Abdullah Minyeli değil, Türkiyeli’dir. Bizim hikayemizdir onun yaşadıkları. Aktivizmin, aktif sabrın, tüm haksızlık, adaletsizlik ve kaderin getirdiği badirelere rağmen bir Müslümanın iyiliğe meyl edip o yolda ısrarının hikayesidir.

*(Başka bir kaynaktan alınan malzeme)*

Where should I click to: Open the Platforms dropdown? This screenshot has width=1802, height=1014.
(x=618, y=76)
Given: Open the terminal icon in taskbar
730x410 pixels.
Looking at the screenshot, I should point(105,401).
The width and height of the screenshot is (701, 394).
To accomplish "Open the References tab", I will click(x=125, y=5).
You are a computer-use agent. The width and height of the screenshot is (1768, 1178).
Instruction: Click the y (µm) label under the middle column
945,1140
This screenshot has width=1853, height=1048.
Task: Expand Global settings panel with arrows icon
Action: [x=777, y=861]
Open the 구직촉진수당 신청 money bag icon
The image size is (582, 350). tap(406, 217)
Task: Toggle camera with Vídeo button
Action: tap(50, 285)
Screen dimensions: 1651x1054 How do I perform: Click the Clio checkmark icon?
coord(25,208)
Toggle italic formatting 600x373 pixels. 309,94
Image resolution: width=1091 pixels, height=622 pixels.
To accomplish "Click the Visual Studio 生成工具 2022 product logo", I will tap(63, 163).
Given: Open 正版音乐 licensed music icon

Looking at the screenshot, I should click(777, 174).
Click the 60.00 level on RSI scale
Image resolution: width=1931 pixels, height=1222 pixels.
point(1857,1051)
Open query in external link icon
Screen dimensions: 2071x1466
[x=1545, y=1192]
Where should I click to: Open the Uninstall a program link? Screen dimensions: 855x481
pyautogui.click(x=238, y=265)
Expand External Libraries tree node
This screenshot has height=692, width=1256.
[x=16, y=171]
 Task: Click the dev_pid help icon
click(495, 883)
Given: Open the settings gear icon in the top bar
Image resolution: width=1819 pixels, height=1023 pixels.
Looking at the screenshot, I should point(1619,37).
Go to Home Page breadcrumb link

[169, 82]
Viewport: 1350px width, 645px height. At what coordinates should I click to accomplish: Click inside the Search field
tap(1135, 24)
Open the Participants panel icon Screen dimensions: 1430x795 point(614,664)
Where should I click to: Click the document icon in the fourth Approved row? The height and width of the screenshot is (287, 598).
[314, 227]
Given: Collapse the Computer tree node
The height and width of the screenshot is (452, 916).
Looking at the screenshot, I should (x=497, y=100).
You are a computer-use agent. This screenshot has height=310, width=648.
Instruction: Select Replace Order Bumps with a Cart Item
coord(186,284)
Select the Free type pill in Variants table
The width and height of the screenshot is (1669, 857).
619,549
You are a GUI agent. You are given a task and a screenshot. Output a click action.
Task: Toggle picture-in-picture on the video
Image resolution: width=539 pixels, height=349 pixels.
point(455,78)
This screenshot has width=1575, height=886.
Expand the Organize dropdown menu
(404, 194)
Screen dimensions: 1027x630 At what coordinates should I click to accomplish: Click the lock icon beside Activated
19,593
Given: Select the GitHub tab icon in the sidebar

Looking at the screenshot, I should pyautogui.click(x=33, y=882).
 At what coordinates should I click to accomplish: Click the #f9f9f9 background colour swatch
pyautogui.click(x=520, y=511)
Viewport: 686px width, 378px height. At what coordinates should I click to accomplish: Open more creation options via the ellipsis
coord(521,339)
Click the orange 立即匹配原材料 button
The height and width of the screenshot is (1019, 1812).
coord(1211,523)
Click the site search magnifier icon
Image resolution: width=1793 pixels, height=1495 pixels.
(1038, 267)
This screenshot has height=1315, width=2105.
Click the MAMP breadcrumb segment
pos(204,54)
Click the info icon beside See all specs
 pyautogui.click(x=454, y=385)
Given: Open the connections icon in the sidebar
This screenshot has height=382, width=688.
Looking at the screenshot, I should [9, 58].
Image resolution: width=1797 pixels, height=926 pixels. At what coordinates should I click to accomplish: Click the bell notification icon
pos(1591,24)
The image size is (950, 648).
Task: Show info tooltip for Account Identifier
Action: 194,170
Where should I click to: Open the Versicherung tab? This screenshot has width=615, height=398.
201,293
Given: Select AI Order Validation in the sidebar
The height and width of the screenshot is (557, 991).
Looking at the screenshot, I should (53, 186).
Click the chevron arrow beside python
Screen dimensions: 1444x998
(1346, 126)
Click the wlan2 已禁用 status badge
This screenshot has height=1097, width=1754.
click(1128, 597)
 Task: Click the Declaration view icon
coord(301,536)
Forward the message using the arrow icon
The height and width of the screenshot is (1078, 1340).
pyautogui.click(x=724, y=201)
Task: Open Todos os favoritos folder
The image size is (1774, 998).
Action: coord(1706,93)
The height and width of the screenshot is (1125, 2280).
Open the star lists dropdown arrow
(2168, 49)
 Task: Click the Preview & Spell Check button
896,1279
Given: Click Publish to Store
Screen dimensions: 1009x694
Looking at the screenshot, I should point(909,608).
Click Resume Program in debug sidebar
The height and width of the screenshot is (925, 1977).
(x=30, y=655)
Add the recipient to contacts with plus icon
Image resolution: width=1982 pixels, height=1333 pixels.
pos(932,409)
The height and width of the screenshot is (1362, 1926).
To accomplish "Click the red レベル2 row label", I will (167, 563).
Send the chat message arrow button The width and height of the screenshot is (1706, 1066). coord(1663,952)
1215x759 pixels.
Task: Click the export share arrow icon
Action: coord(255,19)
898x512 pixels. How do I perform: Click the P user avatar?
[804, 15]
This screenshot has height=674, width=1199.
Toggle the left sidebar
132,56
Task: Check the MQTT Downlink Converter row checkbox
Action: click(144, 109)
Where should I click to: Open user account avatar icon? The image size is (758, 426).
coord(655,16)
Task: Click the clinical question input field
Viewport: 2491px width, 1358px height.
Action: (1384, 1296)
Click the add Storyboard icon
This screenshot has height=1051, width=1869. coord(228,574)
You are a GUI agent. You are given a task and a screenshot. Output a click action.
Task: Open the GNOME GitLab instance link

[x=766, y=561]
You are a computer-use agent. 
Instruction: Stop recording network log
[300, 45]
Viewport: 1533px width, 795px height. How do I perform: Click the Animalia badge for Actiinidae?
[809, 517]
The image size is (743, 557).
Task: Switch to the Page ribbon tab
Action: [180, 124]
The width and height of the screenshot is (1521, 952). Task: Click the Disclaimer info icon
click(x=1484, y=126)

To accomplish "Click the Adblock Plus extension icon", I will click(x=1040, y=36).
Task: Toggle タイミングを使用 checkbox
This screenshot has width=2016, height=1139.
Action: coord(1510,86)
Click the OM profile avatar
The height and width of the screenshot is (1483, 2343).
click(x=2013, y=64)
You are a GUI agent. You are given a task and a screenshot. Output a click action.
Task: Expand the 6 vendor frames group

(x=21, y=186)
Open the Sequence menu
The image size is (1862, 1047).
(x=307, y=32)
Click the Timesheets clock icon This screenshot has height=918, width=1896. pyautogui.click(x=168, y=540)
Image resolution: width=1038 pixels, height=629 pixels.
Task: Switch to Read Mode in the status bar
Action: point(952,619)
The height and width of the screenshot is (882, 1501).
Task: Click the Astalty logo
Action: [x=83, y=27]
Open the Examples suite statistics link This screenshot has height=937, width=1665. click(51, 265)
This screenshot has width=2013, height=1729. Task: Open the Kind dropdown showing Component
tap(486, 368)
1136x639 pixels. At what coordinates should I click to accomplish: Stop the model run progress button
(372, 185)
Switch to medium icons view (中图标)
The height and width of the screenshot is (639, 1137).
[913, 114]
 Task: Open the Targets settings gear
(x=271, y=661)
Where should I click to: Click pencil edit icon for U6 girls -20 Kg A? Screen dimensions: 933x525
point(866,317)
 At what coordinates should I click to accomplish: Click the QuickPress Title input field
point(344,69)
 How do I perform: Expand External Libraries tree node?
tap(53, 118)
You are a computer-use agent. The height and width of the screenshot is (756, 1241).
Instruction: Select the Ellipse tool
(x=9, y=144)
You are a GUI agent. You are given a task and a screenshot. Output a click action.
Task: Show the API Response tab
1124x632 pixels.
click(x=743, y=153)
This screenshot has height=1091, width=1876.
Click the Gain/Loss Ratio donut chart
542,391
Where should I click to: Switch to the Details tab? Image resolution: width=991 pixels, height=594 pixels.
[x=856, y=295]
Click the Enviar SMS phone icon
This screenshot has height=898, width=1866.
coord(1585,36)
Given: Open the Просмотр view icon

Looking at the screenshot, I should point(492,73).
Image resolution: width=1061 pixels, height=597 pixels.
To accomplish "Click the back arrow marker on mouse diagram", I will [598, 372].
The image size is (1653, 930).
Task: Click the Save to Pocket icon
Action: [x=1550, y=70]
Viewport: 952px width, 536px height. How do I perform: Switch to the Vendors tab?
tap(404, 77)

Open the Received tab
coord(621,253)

FATİH UĞUR 06 Şubat 2022 GÖRÜŞ

Mahlasıyla Hekimoğlu İsmail, gerçek ismiyle Ömer Okçu. Kendisi ‘talebeyim’ dese de bir düşünce ve aksiyon adamı, ömrünü adamış iyi bir Müslümandı. Hekimoğlu İsmail çalışmaktı, okumak, okutmak, azimli bir Müslüman olmaktı. Hayatı, derdini anlatmak, başkası için yaşamaktı…

Bütün ömrü öğrendiklerini aksiyona geçirmekle geçti. Elliye yakın kitap binlerce makale yazdı. Ben de, -yaşı 40 aşmış bir çoğunuz gibi- gençlik yıllarımda okuduğum Minyeli Abdullah, Menan Cinleri, Bir Deliyle Evlendim kitaplarıyla tanıdım onu. Gazetecilik hayatımın en güzel zamanlarında ise yüz yüze görüşme imkanım oldu Hekimoğlu Ağabey ile. Oğlu Osman Okçu’nun mihmandarlığında Samatya’daki mütevazı evinde, 2014’te bir grup genç gazeteci ile yaptığımız ziyarette hayatını kendinden dinlemiştim.

Zaman Gazetesi’nin Fırat Kültür Merkezi’nde gerçekleştirdiği Okur Buluşmaları toplantısındaki tevazusu ve tekerli sandalyesiyle sahnedeki vakur duruşu, eşi Sermin Hanım’ın bir röportajında aktardığı gibi ‘yanıbaşındaki not defteri kalem ve kitapları eksik olmayan’ hali son fotoğraflar olarak kazındı aklıma.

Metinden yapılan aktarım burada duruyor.